[[ DATA FOR PROCESSING open ]]

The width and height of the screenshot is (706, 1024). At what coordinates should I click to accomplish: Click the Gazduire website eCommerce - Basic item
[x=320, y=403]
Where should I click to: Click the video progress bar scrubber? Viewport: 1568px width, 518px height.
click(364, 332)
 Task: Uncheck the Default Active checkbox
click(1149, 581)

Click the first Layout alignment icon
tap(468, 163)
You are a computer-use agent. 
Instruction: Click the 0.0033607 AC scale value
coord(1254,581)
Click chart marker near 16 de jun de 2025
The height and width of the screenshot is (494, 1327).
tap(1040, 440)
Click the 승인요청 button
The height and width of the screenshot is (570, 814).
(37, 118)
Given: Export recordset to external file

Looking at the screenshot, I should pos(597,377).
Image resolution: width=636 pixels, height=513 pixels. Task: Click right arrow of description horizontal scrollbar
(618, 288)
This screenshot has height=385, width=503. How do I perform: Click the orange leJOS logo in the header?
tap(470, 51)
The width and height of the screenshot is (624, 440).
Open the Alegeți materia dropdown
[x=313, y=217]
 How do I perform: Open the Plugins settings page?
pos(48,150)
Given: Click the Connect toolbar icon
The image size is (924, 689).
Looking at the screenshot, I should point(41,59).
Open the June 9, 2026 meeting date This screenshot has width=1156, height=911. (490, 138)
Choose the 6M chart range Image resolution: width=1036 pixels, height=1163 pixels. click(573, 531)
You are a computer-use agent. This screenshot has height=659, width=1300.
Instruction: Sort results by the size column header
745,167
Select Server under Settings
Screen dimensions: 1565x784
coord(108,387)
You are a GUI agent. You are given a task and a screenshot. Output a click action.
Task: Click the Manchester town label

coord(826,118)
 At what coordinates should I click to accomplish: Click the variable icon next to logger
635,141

[[ DATA FOR PROCESSING closed ]]

> [WHAT THE TASK ASKS]: Print every record above exactly as written.

> [RESULT OF THE TASK]:
The width and height of the screenshot is (706, 1024). At what coordinates should I click to accomplish: Click the Gazduire website eCommerce - Basic item
[x=320, y=403]
Where should I click to: Click the video progress bar scrubber? Viewport: 1568px width, 518px height.
click(364, 332)
 Task: Uncheck the Default Active checkbox
click(1149, 581)

Click the first Layout alignment icon
tap(468, 163)
You are a computer-use agent. 
Instruction: Click the 0.0033607 AC scale value
coord(1254,581)
Click chart marker near 16 de jun de 2025
The height and width of the screenshot is (494, 1327).
tap(1040, 440)
Click the 승인요청 button
The height and width of the screenshot is (570, 814).
(37, 118)
Given: Export recordset to external file

Looking at the screenshot, I should pos(597,377).
Image resolution: width=636 pixels, height=513 pixels. Task: Click right arrow of description horizontal scrollbar
(618, 288)
This screenshot has height=385, width=503. How do I perform: Click the orange leJOS logo in the header?
tap(470, 51)
The width and height of the screenshot is (624, 440).
Open the Alegeți materia dropdown
[x=313, y=217]
 How do I perform: Open the Plugins settings page?
pos(48,150)
Given: Click the Connect toolbar icon
The image size is (924, 689).
Looking at the screenshot, I should point(41,59).
Open the June 9, 2026 meeting date This screenshot has width=1156, height=911. (490, 138)
Choose the 6M chart range Image resolution: width=1036 pixels, height=1163 pixels. click(573, 531)
You are a computer-use agent. This screenshot has height=659, width=1300.
Instruction: Sort results by the size column header
745,167
Select Server under Settings
Screen dimensions: 1565x784
coord(108,387)
You are a GUI agent. You are given a task and a screenshot. Output a click action.
Task: Click the Manchester town label

coord(826,118)
 At what coordinates should I click to accomplish: Click the variable icon next to logger
635,141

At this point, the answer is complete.